Inevitably, Bubbles eventually became too large and aggressive to be kept as a domestic pet and was relocated to an animal sanctuary in Wauchula, Florida, the Center for Great Apes, in March 2005, where he still lives in retirement to this day and where his upkeep is still paid for by the Jackson estate.

According to his keepers, Bubbles is now “a physically imposing 185-pound, 4.5-foot adult male” who is”treated as the dominant male in his group of chimpanzees that includes his best friends, Ripley and Oopsie, as well as Boma and Jessie”.

One of Jeffrey Koons’s sculptures of Michael Jackson and Bubbles (PA)

One of Jeffrey Koons’s sculptures of Michael Jackson and Bubbles (PA)

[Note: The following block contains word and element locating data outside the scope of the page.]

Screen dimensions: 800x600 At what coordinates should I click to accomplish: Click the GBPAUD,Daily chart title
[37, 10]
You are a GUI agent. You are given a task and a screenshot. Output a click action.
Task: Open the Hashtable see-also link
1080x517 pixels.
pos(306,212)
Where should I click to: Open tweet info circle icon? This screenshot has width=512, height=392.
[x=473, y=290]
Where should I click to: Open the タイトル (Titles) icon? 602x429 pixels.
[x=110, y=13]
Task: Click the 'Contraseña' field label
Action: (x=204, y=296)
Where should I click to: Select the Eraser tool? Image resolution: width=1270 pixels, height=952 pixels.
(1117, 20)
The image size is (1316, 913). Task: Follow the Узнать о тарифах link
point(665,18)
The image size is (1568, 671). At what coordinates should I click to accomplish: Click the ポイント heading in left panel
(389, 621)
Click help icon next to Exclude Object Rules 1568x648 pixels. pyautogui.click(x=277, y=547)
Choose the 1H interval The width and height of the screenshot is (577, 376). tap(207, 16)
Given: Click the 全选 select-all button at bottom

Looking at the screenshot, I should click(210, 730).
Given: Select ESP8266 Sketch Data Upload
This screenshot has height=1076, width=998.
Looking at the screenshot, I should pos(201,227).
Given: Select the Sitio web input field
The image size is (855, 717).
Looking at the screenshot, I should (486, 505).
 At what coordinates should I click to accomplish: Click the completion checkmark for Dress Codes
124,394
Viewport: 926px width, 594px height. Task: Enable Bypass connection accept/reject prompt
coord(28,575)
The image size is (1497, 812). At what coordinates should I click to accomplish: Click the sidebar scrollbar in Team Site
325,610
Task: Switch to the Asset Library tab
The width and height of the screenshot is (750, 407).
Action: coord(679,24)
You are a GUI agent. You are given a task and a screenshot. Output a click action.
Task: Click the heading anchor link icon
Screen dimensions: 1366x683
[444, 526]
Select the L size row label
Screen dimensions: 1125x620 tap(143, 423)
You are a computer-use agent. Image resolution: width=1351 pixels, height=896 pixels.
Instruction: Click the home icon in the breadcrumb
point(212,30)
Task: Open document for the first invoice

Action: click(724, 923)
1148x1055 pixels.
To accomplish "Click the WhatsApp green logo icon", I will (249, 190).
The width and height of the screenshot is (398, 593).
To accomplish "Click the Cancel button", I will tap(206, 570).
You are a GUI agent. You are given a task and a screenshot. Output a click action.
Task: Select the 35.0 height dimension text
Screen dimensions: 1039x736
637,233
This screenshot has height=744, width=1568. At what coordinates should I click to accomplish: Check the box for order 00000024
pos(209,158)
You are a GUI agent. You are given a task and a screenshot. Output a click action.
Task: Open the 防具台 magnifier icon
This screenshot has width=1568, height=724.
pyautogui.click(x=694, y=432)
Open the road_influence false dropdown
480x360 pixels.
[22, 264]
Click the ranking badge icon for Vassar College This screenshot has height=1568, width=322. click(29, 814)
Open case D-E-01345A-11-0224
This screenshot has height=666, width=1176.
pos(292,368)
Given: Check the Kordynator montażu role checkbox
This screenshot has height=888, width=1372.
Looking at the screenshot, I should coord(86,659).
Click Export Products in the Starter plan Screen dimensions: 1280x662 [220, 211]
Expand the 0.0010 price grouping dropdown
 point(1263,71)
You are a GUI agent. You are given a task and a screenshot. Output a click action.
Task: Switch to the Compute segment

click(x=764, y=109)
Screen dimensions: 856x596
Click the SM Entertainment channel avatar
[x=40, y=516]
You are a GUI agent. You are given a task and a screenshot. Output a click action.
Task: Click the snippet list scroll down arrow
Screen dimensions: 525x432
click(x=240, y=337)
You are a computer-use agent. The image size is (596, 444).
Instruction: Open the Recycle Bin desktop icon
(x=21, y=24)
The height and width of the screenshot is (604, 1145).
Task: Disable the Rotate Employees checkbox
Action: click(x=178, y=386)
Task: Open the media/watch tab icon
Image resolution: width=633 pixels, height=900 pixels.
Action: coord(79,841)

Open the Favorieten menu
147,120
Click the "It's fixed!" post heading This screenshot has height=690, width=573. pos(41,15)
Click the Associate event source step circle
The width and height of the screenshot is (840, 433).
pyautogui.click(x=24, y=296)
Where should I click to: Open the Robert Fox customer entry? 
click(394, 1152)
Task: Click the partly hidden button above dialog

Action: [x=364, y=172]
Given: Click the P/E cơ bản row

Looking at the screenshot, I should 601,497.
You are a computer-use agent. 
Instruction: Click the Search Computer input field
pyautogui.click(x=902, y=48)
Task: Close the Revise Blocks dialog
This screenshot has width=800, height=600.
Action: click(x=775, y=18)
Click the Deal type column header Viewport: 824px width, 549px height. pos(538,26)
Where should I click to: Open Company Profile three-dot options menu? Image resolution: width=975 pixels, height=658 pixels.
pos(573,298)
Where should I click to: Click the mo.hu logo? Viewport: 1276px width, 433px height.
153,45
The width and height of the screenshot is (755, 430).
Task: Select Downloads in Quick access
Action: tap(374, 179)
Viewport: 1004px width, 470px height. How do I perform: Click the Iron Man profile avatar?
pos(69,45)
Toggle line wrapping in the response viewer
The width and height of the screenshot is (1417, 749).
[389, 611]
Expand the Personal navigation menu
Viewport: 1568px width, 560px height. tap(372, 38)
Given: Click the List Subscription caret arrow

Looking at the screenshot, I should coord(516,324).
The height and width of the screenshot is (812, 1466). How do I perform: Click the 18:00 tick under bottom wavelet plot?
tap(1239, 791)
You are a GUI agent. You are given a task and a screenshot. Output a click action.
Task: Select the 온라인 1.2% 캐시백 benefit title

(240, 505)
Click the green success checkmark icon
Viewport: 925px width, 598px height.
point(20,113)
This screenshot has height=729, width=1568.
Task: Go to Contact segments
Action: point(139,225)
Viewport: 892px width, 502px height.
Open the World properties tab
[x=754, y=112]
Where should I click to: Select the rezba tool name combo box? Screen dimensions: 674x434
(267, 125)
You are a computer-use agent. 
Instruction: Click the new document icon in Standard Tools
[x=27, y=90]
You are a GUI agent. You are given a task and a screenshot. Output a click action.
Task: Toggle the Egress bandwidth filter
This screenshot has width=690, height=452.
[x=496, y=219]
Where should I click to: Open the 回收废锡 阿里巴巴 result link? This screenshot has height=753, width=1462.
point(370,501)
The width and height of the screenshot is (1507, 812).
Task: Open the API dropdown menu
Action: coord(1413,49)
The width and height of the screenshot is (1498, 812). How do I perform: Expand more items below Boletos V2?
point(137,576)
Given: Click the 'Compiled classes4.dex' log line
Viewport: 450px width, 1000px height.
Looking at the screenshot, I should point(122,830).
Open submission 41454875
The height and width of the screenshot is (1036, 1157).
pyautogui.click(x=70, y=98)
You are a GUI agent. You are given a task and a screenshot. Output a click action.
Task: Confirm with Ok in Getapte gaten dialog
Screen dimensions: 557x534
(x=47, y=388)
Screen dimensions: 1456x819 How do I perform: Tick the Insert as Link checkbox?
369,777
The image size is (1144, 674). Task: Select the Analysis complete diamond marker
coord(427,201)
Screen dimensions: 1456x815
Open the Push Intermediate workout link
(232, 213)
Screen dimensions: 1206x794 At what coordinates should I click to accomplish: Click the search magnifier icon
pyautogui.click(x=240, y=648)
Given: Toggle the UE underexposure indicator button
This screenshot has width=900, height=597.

They report that he “enjoys quiet moments and painting” but “gives the canvas back only when he is finished”.

Interestingly, they add that he is increasingly camera-shy in his old age, perhaps a reaction to his brush with worldwide fame and rampant paparazzi all those years ago.

Jackson is said to have visited Bubbles in Florida on a number of occasions before his death.

Bob Dunn, a celebrity animal wrangler, toldThe News of the World in 2009: “Bubbles definitely missed him when they parted and will miss him now. Chimpanzees are intelligent. They remember people and stuff.

“Bubbles and Michael were close friends and playmates. The last time Michael visited, Bubbles definitely recognised and remembered him.”